# [Task to complete]
In the entries that follow, identify the line containing "You are a computer-use agent." and return it together with all later lines, exactly as they appear.

(Records contained in a dataset)

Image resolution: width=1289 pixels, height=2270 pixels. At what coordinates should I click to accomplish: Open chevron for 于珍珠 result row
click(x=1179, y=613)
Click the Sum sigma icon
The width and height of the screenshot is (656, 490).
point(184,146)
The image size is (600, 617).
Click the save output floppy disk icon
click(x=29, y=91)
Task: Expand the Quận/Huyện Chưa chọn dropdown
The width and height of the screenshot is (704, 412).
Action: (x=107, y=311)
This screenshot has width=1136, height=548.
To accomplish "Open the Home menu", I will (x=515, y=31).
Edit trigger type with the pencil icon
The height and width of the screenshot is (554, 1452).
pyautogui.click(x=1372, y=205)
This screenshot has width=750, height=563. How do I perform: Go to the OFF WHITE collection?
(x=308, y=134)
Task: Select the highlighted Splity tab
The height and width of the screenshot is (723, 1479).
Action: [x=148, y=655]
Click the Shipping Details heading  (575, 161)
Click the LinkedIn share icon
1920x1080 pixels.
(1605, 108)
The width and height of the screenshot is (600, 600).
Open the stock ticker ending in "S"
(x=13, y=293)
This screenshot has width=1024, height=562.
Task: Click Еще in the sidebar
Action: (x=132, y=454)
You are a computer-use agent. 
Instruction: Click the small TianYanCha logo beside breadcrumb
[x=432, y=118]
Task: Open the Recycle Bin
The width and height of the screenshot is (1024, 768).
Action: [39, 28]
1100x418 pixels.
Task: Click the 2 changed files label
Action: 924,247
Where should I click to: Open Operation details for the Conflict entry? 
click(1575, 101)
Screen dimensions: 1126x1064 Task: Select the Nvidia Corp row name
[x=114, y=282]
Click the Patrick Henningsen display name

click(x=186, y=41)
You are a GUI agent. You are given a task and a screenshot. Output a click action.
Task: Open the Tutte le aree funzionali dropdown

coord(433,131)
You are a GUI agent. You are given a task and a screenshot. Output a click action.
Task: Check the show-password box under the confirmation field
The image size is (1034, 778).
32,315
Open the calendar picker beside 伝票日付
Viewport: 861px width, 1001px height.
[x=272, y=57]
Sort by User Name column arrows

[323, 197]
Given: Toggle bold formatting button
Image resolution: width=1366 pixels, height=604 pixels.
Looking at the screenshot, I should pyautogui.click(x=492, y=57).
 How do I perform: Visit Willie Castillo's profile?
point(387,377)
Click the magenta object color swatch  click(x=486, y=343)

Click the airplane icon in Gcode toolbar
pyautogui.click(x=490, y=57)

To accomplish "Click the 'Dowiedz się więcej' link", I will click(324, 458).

# [Task response]
You are a computer-use agent. 
Instruction: Click the small TianYanCha logo beside breadcrumb
[x=432, y=118]
Task: Open the Recycle Bin
The width and height of the screenshot is (1024, 768).
Action: [39, 28]
1100x418 pixels.
Task: Click the 2 changed files label
Action: 924,247
Where should I click to: Open Operation details for the Conflict entry? 
click(1575, 101)
Screen dimensions: 1126x1064 Task: Select the Nvidia Corp row name
[x=114, y=282]
Click the Patrick Henningsen display name

click(x=186, y=41)
You are a GUI agent. You are given a task and a screenshot. Output a click action.
Task: Open the Tutte le aree funzionali dropdown

coord(433,131)
You are a GUI agent. You are given a task and a screenshot. Output a click action.
Task: Check the show-password box under the confirmation field
The image size is (1034, 778).
32,315
Open the calendar picker beside 伝票日付
Viewport: 861px width, 1001px height.
[x=272, y=57]
Sort by User Name column arrows

[323, 197]
Given: Toggle bold formatting button
Image resolution: width=1366 pixels, height=604 pixels.
Looking at the screenshot, I should pyautogui.click(x=492, y=57).
 How do I perform: Visit Willie Castillo's profile?
point(387,377)
Click the magenta object color swatch  click(x=486, y=343)

Click the airplane icon in Gcode toolbar
pyautogui.click(x=490, y=57)

To accomplish "Click the 'Dowiedz się więcej' link", I will click(324, 458).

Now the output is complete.